Ley 40 Horas: segunda etapa y lo que le toca calcular a tu estudio contable
Resumen
Desde el 26 de abril de 2026 rige en Chile la segunda etapa de la Ley 21.561, conocida como Ley de 40 Horas: la jornada ordinaria máxima bajó de 44 a 42 horas semanales. No es la primera reducción (esa fue en 2024, de 45 a 44 horas) ni será la última (en 2028 se llega a las 40 horas definitivas), pero sí es la que más ajustes operativos exige a las empresas que todavía no habían automatizado el control de asistencia ni actualizado sus anexos de contrato. Para los estudios contables que también gestionan remuneraciones, la segunda mitad de 2026 es el momento de revisar que esos ajustes estén bien hechos, porque un error en el cálculo de la jornada se traduce directo en horas extra mal pagadas, anexos desactualizados o fiscalizaciones evitables de la Dirección del Trabajo.

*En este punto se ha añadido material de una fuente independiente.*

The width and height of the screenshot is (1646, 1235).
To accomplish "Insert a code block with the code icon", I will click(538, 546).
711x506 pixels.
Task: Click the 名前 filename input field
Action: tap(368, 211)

Además, en abril de 2026 la Dirección del Trabajo emitió el Dictamen 252/20, que aclaró con qué criterio se evalúa la autonomía real de un cargo para efectos del Artículo 22, y estos mayores costos de nómina también tienen un correlato directo en el Formulario 22 de tus clientes.
Contenidos
- El cronograma completo de la Ley 40 Horas
- Qué cambió exactamente el 26 de abril de 2026
- Cómo se aplica la reducción cuando no hay acuerdo
- Lo que no cambia: sueldo, vacaciones y otros derechos
- Quiénes quedan excluidos de la reducción
- El Dictamen 252/20: cuándo la autonomía real exime del límite
- Qué significa esto para el Formulario 22 de tus clientes
- Checklist para el segundo semestre 2026
- Preguntas frecuentes
El cronograma completo de la Ley 40 Horas
La Ley 21.561 modificó el artículo 22 del Código del Trabajo para reducir de forma gradual la jornada laboral ordinaria semanal, en un proceso de cinco años que comenzó en 2024 y culmina en 2028. El calendario completo es el siguiente: el 26 de abril de 2024 la jornada bajó de 45 a 44 horas semanales; el 26 de abril de 2026 se concretó la segunda etapa, reduciéndola a 42 horas semanales; y el 26 de abril de 2028 se alcanzará el límite definitivo de 40 horas semanales. No hubo una reducción programada para 2025, lo que le dio a las empresas un año completo de margen antes del segundo ajuste.
Qué cambió exactamente el 26 de abril de 2026
Desde esa fecha, ningún trabajador regido por el Código del Trabajo puede tener una jornada ordinaria superior a 42 horas semanales, sin necesidad de firmar un nuevo contrato: la reducción se aplica de forma automática, aunque de todas formas se recomienda formalizar el cambio mediante un anexo de contrato que refleje el nuevo horario. Toda hora trabajada por sobre las 42 semanales pasa a considerarse hora extraordinaria y debe pagarse con el recargo legal correspondiente.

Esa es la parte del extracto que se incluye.